La décision d’informer ou non la clientèle dépend souvent des circonstances. L’ABA recommande une évaluation au cas par cas, qui tient compte :
- des besoins et attentes des clients et des clientes;
- de la sensibilité des informations partagées;
- et de l’importance de l’IAG dans une tâche spécifique.
Les avocats et les avocates doivent aussi évaluer si l’utilisation de l’IAG pourrait influencer la perception ou la confiance de leur client ou de leur cliente envers leur travail. Par exemple, un impact significatif de l’IAG sur un élément clé d’un dossier justifie généralement une discussion préalable.

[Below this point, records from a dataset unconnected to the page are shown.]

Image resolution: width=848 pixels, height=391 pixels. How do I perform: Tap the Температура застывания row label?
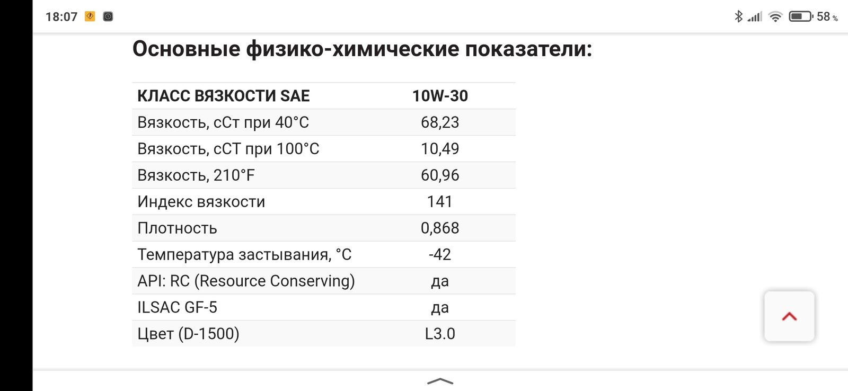(x=244, y=255)
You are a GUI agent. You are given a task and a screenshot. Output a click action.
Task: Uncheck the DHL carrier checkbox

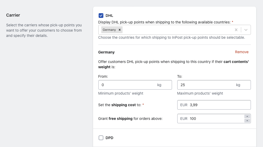tap(101, 16)
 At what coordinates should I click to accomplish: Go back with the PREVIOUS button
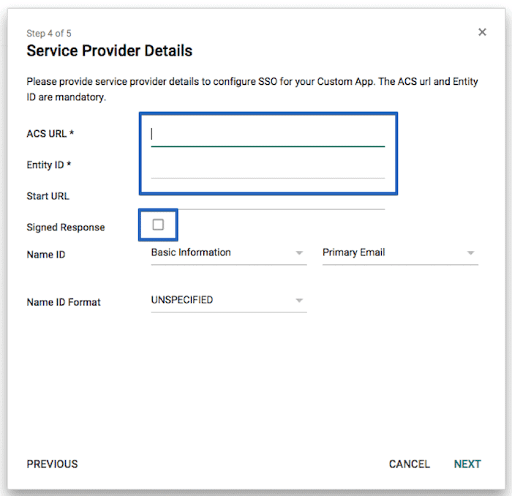(x=52, y=464)
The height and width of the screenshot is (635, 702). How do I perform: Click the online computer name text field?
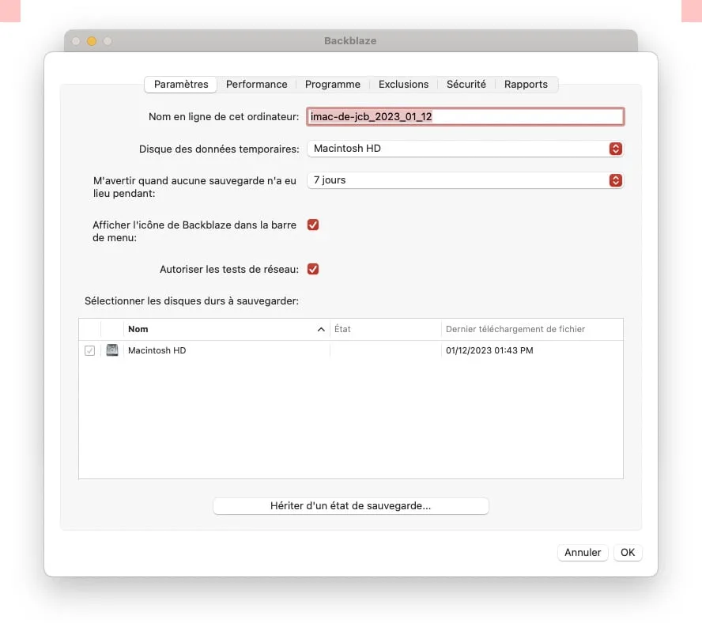click(465, 116)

Dans ces deux juridictions, la transparence est un impératif. Les avocats et les avocates sont encouragés à détailler l’utilisation des outils d’IAG, à évaluer les risques et à expliquer les mesures prises pour les minimiser. Cette approche protège la relation de confiance tout en respectant les normes éthiques et professionnelles.
Transparence et discernement dans l’utilisation de l’IAG :
Les juridictions analysées s’accordent toutes sur l’importance de la transparence et du consentement éclairé pour préserver la confiance de la clientèle. Tandis que certaines exigent une divulgation préalable et systématique de l’utilisation de l’IAG, d’autres laissent aux avocats et aux avocates le soin de faire preuve de discernement selon les circonstances. Cette diversité d’approches souligne la nécessité d’adapter la communication et les pratiques professionnelles pour répondre au mieux aux attentes et aux besoins de la clientèle.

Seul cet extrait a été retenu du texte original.